Just before the fifth round of the title fight with St-Pierre, Hendricks is on his feet waiting for the round to start and he’s smiling. He’s bouncing back and forth with a smile on his face. There was a moment that I thought he was singing his entrance song in his head. He’s not exactly being consumed by the moment.
It’s refreshing to see a professional athlete truly appreciate what they have, not just in the aftermath of it all but in the very moment it is taking place.
The guy has won me over and I’m sure I’m not alone.
Hendricks may have left UFC 167 without the belt, but he certainly left it with more fans in his corner. The guy represents so much of what we need to see more of in sports. His only downfall that I had perceived was really only him wanting it so damn bad.

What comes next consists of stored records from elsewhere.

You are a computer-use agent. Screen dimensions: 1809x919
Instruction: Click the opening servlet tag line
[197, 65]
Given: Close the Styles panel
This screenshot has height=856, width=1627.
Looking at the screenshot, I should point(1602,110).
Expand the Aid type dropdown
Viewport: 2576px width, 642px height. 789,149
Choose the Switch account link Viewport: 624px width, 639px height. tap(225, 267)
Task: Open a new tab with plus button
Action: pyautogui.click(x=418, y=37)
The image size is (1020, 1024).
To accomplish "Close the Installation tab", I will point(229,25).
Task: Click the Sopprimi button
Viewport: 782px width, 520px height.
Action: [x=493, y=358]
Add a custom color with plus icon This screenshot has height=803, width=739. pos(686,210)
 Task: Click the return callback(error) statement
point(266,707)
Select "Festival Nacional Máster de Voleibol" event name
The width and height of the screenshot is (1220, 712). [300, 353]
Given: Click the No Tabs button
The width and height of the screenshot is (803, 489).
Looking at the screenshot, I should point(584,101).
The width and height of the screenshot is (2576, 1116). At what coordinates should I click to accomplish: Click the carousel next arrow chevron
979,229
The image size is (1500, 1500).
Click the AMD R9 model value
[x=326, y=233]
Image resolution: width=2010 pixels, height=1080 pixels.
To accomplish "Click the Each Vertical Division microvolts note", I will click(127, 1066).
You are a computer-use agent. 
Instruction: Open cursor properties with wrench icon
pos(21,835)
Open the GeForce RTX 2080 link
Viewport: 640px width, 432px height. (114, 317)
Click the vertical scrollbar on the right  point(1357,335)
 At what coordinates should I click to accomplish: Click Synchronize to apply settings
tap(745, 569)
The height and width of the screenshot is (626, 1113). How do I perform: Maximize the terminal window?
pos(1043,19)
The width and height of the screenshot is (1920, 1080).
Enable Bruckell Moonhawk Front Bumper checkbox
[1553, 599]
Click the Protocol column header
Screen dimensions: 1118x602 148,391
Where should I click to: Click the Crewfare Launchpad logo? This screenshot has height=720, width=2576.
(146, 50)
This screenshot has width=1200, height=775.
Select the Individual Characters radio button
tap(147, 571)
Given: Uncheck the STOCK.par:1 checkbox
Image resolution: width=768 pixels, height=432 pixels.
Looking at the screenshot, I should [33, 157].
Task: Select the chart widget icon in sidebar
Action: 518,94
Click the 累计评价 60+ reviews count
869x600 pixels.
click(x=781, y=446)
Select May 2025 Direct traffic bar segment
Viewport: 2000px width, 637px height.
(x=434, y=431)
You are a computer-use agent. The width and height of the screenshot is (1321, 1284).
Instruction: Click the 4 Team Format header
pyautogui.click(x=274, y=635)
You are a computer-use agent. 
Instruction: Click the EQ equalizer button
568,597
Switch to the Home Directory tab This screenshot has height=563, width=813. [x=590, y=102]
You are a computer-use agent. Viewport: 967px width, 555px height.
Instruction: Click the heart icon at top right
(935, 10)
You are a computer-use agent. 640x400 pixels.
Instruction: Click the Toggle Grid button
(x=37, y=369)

When I arrived in Las Vegas for UFC 167, I checked in at the MGM Grand and went towards the elevators to head up to my room. Before I make it to the elevators, Johny Hendricks is standing there with fans taking pictures and signing autographs. I stood back and watched as Hendricks circled to the left to greet the next waiting fan to give them a picture with the UFC star. After a few minutes, Hendricks’ handler begins to whisper that they need to go and is trying to move Johny along and towards the elevators. These prompts went unheard for a minute or two as Hendricks continued to pose for the pictures. After the pleas to move along were repeated a few more times, Hendricks turns and offers a quiet “just wait” as he finishes off with the waiting fans.
Make room on the Team Takedown bus, I’m not going anywhere anytime soon.